(Reuters) – An eruption of violent unrest across the Middle East is confronting President Barack Obama with the most serious challenge yet to his efforts to keep the Arab Spring from morphing into a new wave of anti-Americanism – and he has few good options to prevent it.
Less than two months before the U.S. presidential election, a spate of attacks on embassies in Libya, Egypt and Yemen poses a huge dilemma for a U.S. leader who took office promising a “new beginning” with the Muslim world but has struggled to manage the transformation that has swept away many of the region’s long-ruling dictators.

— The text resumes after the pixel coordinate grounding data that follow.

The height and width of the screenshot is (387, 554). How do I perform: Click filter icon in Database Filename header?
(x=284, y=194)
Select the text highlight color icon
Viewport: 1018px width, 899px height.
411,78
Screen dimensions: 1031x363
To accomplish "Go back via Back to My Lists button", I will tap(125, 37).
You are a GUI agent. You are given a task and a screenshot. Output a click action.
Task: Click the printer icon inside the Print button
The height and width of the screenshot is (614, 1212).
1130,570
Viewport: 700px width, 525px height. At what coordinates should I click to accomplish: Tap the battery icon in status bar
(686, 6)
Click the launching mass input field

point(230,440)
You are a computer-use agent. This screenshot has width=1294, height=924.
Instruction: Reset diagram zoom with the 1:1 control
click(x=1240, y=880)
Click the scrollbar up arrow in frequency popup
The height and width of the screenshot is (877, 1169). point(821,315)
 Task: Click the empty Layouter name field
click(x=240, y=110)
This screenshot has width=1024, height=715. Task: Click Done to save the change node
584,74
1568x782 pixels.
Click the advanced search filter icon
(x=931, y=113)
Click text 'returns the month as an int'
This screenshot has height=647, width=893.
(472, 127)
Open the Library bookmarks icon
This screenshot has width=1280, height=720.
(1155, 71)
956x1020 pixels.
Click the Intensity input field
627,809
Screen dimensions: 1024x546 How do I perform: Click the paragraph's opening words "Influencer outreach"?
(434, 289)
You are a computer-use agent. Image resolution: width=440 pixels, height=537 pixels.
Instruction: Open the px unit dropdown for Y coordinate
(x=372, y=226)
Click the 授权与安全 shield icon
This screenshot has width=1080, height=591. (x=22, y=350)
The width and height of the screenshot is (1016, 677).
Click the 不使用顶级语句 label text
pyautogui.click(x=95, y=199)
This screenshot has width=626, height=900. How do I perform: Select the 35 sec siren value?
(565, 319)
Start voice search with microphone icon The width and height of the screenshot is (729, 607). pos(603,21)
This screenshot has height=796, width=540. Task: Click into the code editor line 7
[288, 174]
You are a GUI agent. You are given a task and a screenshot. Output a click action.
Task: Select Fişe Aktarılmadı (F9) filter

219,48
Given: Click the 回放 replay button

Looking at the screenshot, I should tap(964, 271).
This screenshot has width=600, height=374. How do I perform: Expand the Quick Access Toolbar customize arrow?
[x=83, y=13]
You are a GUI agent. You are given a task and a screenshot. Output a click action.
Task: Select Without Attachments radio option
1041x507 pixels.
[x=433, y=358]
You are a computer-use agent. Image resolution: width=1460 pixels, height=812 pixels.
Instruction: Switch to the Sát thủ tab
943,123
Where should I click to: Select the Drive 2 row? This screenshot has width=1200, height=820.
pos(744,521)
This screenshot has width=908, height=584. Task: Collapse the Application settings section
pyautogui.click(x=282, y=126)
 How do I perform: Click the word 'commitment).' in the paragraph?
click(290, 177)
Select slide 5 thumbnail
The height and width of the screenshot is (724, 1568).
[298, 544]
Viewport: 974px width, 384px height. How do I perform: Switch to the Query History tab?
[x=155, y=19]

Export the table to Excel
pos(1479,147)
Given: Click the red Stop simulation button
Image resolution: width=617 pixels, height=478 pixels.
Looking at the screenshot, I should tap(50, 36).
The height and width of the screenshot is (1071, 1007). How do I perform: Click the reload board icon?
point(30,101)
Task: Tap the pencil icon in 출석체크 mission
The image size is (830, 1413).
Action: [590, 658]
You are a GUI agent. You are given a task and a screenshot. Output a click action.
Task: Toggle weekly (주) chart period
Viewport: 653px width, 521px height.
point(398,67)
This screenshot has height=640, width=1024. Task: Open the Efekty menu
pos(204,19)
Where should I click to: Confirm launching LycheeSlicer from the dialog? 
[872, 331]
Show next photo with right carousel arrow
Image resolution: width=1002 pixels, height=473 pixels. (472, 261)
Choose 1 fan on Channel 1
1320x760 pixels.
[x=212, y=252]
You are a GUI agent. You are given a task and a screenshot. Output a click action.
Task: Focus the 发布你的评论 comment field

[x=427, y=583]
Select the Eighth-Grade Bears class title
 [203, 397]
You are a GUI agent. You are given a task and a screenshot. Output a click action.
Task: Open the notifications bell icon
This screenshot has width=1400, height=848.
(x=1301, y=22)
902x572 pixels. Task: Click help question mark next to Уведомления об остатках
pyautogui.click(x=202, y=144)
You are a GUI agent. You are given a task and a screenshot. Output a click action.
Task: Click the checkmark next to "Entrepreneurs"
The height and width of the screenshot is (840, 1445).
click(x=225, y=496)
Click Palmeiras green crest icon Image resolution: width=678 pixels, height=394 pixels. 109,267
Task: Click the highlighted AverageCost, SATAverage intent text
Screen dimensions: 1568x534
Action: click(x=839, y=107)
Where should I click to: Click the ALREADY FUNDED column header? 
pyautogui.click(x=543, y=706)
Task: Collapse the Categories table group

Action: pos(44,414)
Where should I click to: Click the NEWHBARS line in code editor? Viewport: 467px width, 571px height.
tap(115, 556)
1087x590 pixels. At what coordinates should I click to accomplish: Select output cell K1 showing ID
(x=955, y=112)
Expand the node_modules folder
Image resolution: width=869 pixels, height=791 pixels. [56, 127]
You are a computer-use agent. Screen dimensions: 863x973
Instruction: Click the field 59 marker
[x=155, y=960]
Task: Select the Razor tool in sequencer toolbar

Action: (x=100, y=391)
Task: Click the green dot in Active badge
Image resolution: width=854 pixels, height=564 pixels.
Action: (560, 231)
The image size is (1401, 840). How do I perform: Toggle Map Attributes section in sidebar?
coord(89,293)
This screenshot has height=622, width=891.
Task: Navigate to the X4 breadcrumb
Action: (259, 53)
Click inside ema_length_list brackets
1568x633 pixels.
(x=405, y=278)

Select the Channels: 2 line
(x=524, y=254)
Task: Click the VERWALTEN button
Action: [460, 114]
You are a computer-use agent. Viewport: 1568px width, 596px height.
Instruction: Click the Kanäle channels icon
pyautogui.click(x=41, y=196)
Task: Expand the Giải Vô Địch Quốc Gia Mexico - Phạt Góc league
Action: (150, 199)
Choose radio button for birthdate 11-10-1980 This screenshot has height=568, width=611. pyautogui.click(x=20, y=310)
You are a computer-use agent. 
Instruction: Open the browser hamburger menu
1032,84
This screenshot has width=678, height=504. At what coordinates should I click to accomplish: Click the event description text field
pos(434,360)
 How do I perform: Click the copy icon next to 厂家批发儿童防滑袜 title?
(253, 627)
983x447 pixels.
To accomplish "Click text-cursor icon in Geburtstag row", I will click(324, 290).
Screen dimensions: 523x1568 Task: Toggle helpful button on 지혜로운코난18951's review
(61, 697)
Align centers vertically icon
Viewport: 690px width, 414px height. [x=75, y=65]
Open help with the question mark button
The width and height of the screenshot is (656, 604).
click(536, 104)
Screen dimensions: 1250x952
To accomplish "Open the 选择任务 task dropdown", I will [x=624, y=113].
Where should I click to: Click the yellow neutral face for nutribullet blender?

On top of that, even as he tries to fend off foreign policy criticism from Republican rival Mitt Romney, Obama is grappling with an escalating crisis in U.S.-Israeli relations over Iran’s nuclear program and increased bloodshed in Syria, where President Bashar al-Assad has defied international calls to step aside.
Obama’s Middle East woes deepened this week with a series of mob attacks on U.S. diplomatic compounds and the killing of America’s ambassador to Libya. Demonstrators were incensed by a U.S.-made film they consider blasphemous to Islam.
With the White House fearing further violence in the region after Muslim prayers on Friday, Obama and his aides were scrambling to re-calibrate their approach to the problem. Warnings were issued to Muslim governments around the world that they would be expected to help protect U.S. interests.
All of this may simply point to a larger challenge that will endure well beyond November’s U.S. vote – an apparently growing gulf between the United States and increasingly assertive Islamist forces within the Middle East.
The irony is clear.
With his vaunted 2009 speech in Cairo, Obama had hoped to “reset” relations with the region and ease some of the ill feeling stoked by the 2003 U.S.-led invasion of Iraq and “war on terror” rhetoric of Obama’s Republican predecessor, George W. Bush.
The Obama administration was caught flat-footed by a wave of pro-democracy revolts last year that toppled autocratic leaders – some, like Egypt’s Hosni Mubarak, a longtime U.S. ally. But Washington gradually gave cautious backing to the goals of the Arab Spring movement.
Now, with much of the U.S. optimism that accompanied the Arab world’s uprisings seemingly gone for good, Washington faces an apparent rise in Islamic activism and declining influence over countries it once counted as allies.